• A
  • A

Şeytanın cazibesi III "Düştüğü Yerden Kalkmak"

‘Yola Kurulan Tuzaklar' ile başlayan ve ‘İnsan Nasıl Düşer' ile devam eden, Şeytanın cazibesi yazılarına, ‘dönüş' yollarını arayarak noktayı koyalım...

 

Düştüğü Yerden Kalkmak

 

Bin bir renkle süslenmiş şu diyar-ı fani, meşakkatli bir yolculukla birlikte, birçok güzelliği de sunmaktadır insana. Bu yolculuk kısa ve dahi sonludur ama burada edinilenler, kazanılanlar, bir kapıdan geçip de ahrete varacağı için önemli ve değerlidir. İnsan hayatı boyunca kiminden az kiminden çok, her şeyden nasibini alır da yolun sonuna geldiğinde bunlardan başka bir şey kalmaz elinde. Tıpkı bir yıl boyu ekilenin, dikilenin bir hasatta biçilmesi gibi, bir ömür boyu hayat sermeyesi ile dünya tarlasına ekilenler, ecel ile biçilir de kişi bunlardan hesaba çekilir.

 

Hâl böyleyken, dünyada en değerli sermayesi zaman ve sıhhat olan insan, neyin hesabını vereceğini düşünmeli ve burada yaptığı şeyleri, özellikle de yanlış olanları burada halletmeye çalışmalıdır.

 

Bizi korkutan hatta yıldıran bunca hatadan nasıl mümkün olur da temizlenir insan sorusuna cevap aradığımız zaman kaşımıza ilk olarak şu hadis-i şerif çıkmaktadır: "Eğer siz günah işlemeyen bir kavim olsaydınız, Allah sizi helak eder de başka insanlar yaratırdı. Onlar günah işlerler, kendisi de onları bağışlardı." Yani insandan beklenen hatasızlık değil ancak yaptığı hatadan mümkün olduğunca çabuk ve samimi bir şekilde dönmesidir. İnsan ancak rahmanın affına sığınarak kalkar düştüğü yerden. Yoksa ne zamanı geri çevirmek mümkün ne de yapılanları silmek... Ama Allah kulunu bilir, ona tekâmülü için nefis verilmiştir. Nefsin terbiye edilmemiş halinin insana her türlü kötülüğü isteyen bir özellik katacağını da bilir Allah(c.c.). Dolayısıyla mümkün olmayandan mümkün olana doğru yönelmek daha hayırlıdır.  Yani hiç günah işlemeyen bir kimse olmak mümkün değilse, günah işleyen ve bununla birlikte Allah'tan korkan ve hatalarıyla da olsa dönüp yine Allah'a günahlarının affı için yakaran bir kul olmak mümkündür. Ve işte düştüğü yerden kalkmak da budur. Çünkü bir meseledeki problem, başka bir meselenin yöntemleriyle çözülmez. Nasıl ki darlıkta gereken sabır, bollukta gereken şükürdür, hatanın ardından da gereken, çokça ve çabukça ‘özür'dür...

## Veriler

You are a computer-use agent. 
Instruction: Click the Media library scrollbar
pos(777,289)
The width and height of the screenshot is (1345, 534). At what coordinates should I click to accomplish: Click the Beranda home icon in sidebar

## Çalışma Talimatı
Hatadan dönüş ve Allah'tan af dileme üzerine olan yazıyı, son cümlesinden sonra kaldığı yerden sürdürün.

## Yazılı Cevap
 

Hayrı da şerri de yaratan Allah(c.c.)'tır. İnsan, ancak bunların içinden tercih yapar ve yollarını belirler, eğer şer bir yoldan geçilmişse,  gereken şey bir an önce o yoldan uzaklaşıp, üzerine bulaşan pislikleri temizlemek için Allah'a iltica etmektir. Aklı selim sahibi bir müslim için günahlarını hatırlamak, ancak tövbeye yönelmeye vesile olur. Tövbe ki Allah katında çok değerlidir kulun Allah'a dönüşü af dilemesidir. Madem ki ‘Tövbe kapıları' olarak anılır, madem ki taş değil, duvar değil  kapıdır, o halde Biiznillah açılır. Her ne ile dönmüş olursa olsun, kişi affedilmek istiyorsa, o kapıdan yüz çevirmemeli, önünden eksik olmamalıdır. Hiç unutmamak lazım ki, ahir zamanın dehşeti içerisinde yaşanan yolculuklar zor, zemin kaygan ve şeytanın nüfuz edebileceği alan çoğalmış, gaflete düşmek, akıntıya kapılmak kolaylaşmıştır. Her daim Allah'a sığınmak ve her fırsatta tövbe kapılarına yönelmek gerekmektedir.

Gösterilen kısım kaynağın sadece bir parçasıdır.